> [EXERCISE DIRECTIONS]:
Consider the listing below. Extract exactly the lines from the line containing "Given: Start playback with the play button" to the line containing "You are a GUI", both included.

> [DATA PROVIDED]:
=== Section Start ===
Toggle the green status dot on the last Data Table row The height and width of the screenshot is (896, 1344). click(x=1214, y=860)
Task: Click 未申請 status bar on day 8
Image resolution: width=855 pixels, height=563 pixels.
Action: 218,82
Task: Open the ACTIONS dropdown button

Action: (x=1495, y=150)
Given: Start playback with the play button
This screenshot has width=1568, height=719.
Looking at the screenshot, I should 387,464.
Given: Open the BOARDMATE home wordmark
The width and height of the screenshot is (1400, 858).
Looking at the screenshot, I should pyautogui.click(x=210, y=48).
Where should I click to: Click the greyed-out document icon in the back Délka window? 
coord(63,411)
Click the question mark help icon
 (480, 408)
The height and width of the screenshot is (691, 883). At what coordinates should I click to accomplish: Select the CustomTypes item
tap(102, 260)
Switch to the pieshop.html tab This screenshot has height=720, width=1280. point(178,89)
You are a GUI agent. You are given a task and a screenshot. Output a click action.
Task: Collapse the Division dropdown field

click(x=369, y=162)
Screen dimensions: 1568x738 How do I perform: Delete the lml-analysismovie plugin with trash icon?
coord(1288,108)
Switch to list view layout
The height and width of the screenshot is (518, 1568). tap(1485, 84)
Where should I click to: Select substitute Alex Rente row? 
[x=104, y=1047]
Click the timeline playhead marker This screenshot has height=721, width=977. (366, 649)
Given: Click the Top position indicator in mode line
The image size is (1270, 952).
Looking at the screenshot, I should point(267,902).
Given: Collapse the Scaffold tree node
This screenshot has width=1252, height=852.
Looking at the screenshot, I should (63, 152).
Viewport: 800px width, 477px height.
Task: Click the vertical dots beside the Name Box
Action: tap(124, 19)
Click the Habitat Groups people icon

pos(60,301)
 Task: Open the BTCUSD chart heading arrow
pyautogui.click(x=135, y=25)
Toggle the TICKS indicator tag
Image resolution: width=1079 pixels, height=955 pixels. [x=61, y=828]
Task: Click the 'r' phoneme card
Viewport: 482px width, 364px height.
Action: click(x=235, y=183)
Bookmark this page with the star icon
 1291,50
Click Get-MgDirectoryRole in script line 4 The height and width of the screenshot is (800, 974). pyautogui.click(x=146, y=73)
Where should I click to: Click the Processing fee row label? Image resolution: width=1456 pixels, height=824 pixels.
=== Section End ===
> [REPLY TO THE TASK]:
Given: Start playback with the play button
This screenshot has width=1568, height=719.
Looking at the screenshot, I should 387,464.
Given: Open the BOARDMATE home wordmark
The width and height of the screenshot is (1400, 858).
Looking at the screenshot, I should pyautogui.click(x=210, y=48).
Where should I click to: Click the greyed-out document icon in the back Délka window? 
coord(63,411)
Click the question mark help icon
 (480, 408)
The height and width of the screenshot is (691, 883). At what coordinates should I click to accomplish: Select the CustomTypes item
tap(102, 260)
Switch to the pieshop.html tab This screenshot has height=720, width=1280. point(178,89)
You are a GUI agent. You are given a task and a screenshot. Output a click action.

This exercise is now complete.